*The data*
▬▬▬

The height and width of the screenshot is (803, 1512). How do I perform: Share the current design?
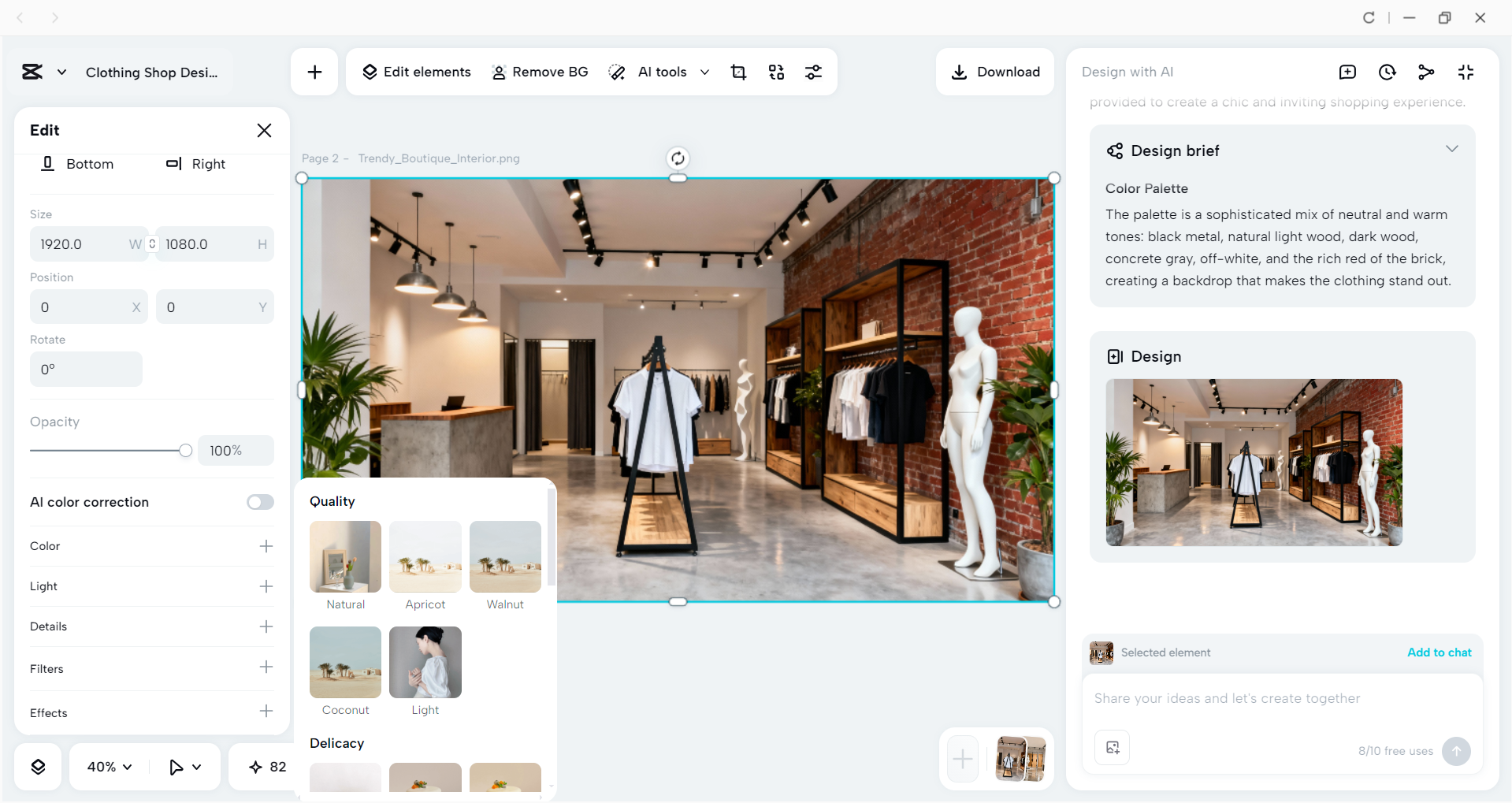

▬▬▬

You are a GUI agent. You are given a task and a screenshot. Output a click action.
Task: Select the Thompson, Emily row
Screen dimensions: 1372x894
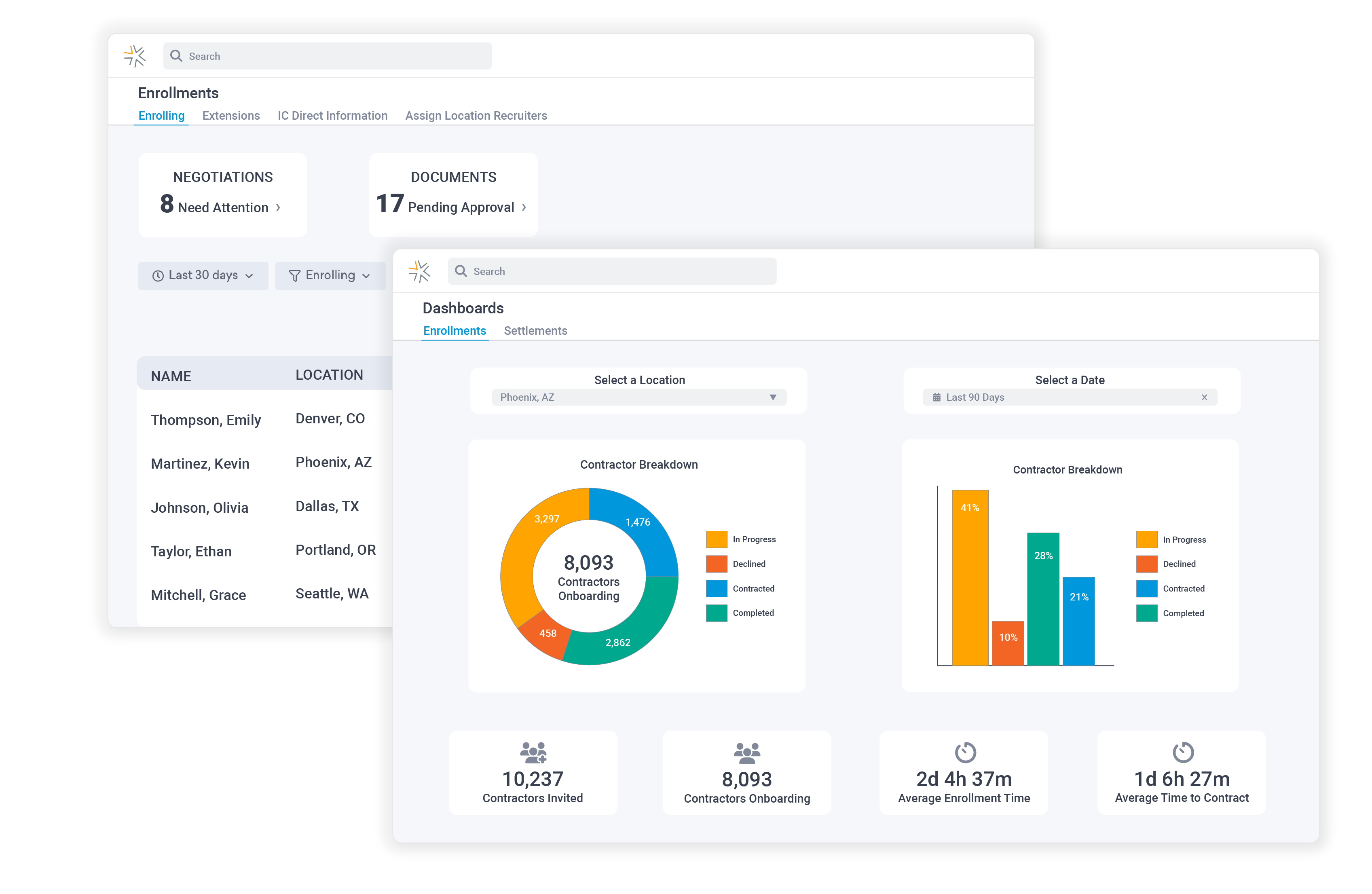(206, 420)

▬▬▬

*Your goal*
Search the entries above for the word "screenshot", and copy every line where it occurs.

*Answer section*
The height and width of the screenshot is (803, 1512). How do I perform: Share the current design?
You are a GUI agent. You are given a task and a screenshot. Output a click action.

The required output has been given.